Use explode function which converts a string to a character array
e.g.
- explode "abc";
val it = [#"a",#"b",#"c"] : char list
My written code for this exercise is below ; but my code is not working :/ Where is my mistake ?
val answer_key="ddacbadbca";
type student_information={s_name:string,s_choice:string};
type student_result=string*int;
val student:info list=[{s_name="David",s_choice="adcbbaccad"},{s_name="John",s_choice="ccdabdbbcc"},{s_name="Alice",s_choice="abdaccacdb"}];
val 3studentsResult:student_result=average(student_information);
fun average ((h::t):student_information list):student_result list=student_score(explode"#ans h",explode"key")::average(t);
val sum=0;
fun student_score(((a::b,c::d):'a list):'a list) = (if(a=c) then sum=sum+10 else sum=sum+0 )::student_score(b,d);
Thanks
There are multiple issues about this code. Before starting, I should recommend you to work on your styling, you can use some spaces and extra lines between functions to see what you are doing easily, like this:
val answer_key = "ddacbadbca";
type student_information = {s_name:string, s_choice:string};
type student_result = string * int;
val student : student_information list =
[{s_name="David", s_choice="adcbbaccad"},
{s_name="John", s_choice="ccdabdbbcc"},
{s_name="Alice", s_choice="abdaccacdb"}];
You might also want to keep your variable and type names consistent. I think the convention is to use snake case (like snake_case) for type names and camel case (like camelCase) for variable and function names.

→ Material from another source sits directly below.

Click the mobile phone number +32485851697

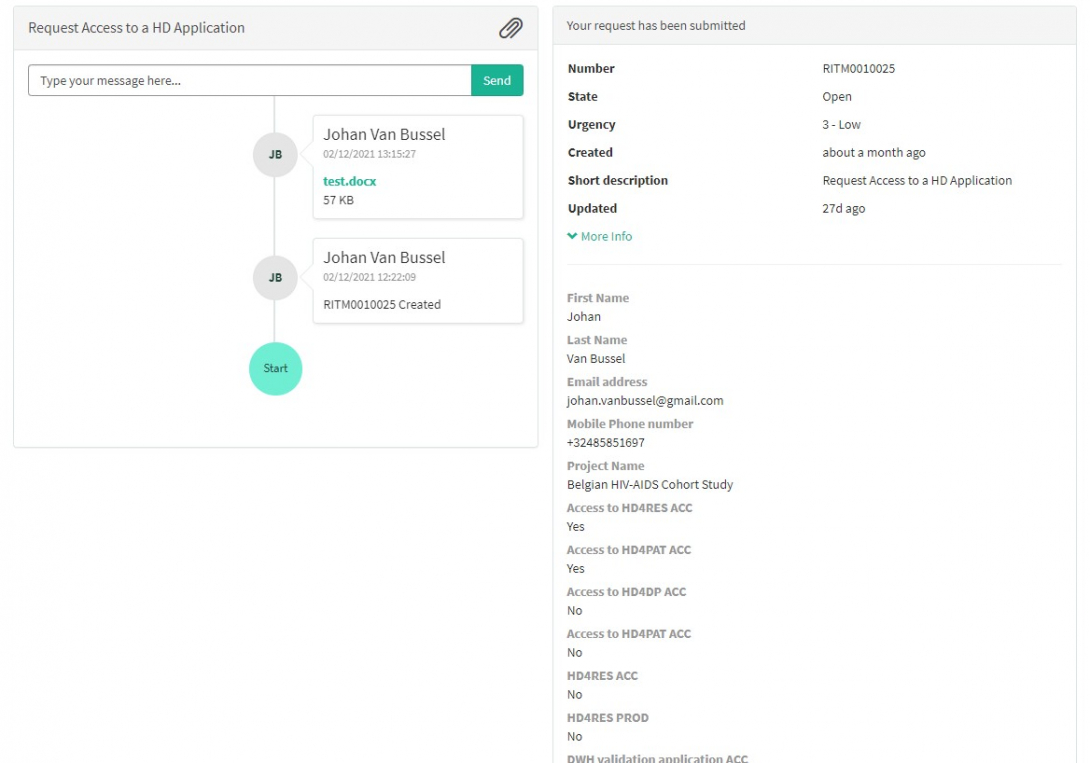[605, 443]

Here are some of your actual mistakes:
For your student variable, you give the type info list, which doesn't exist in your program. I assume your student_information variable used to be named info, so you should change one of those to the other.
You have a variable named 3studentsResult. Variables cannot start with numbers, they have to start with letters. You have to rename that variable, to something like threeStudentsResult.

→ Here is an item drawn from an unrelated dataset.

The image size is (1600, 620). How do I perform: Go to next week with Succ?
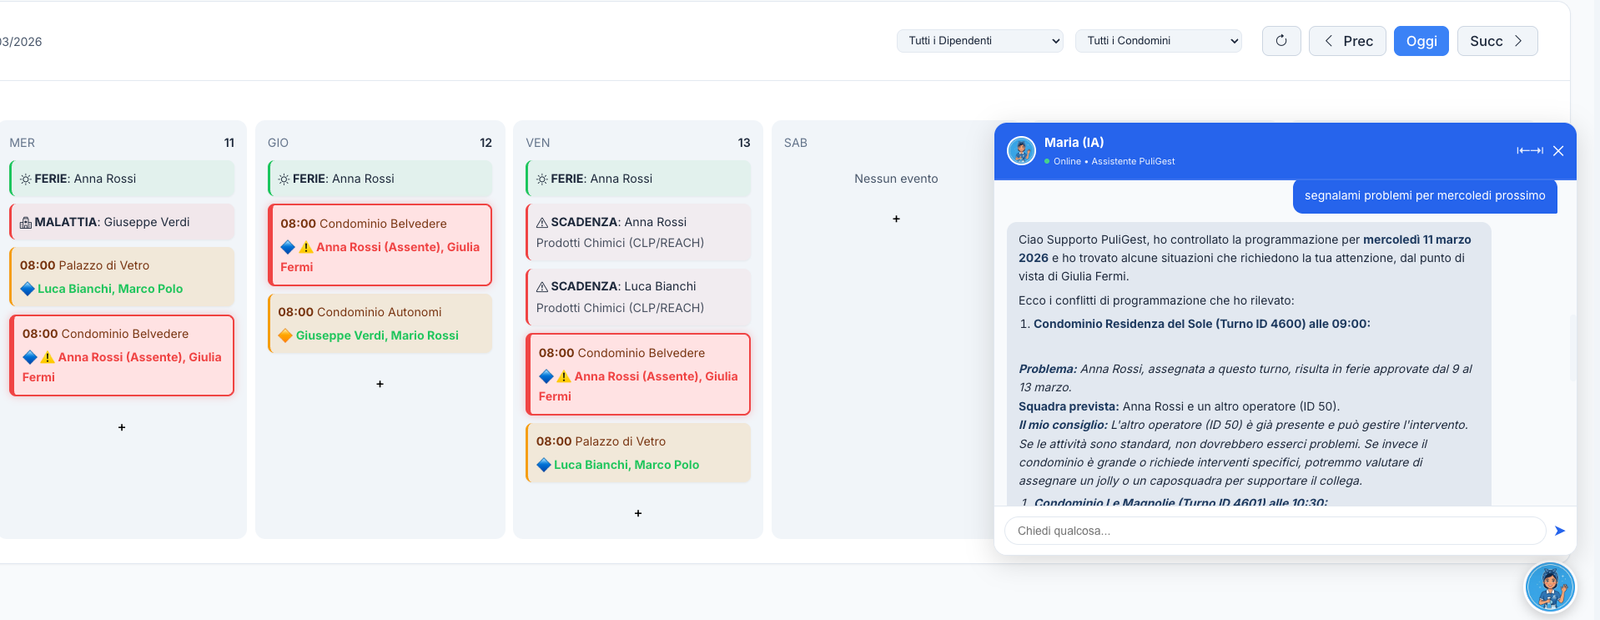click(1496, 41)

In your 3studentsResult variable, you are using the average function that you define later. That doesn't work in Standard ML. You should define a function before using it. (Unless you need mutual recursion, you can use the and keyword then, but it's irrelevant to your problem.) Therefore, define average before 3studentsResult, and define student_score before average.
Even after fixing these, your student_score function is incorrect. I assume sum=sum+10 means that you are trying to change sum's value, like you would do in an imperative programming language. However, Standard ML is a functional language and changing values of variables is something you should avoid in functional programming. In fact, when I talk about "variables" in SML, I mean value declarations that cannot be changed. I recommend you to think about your problem a little bit more and maybe you can divide your problem into sub-problems. Good luck.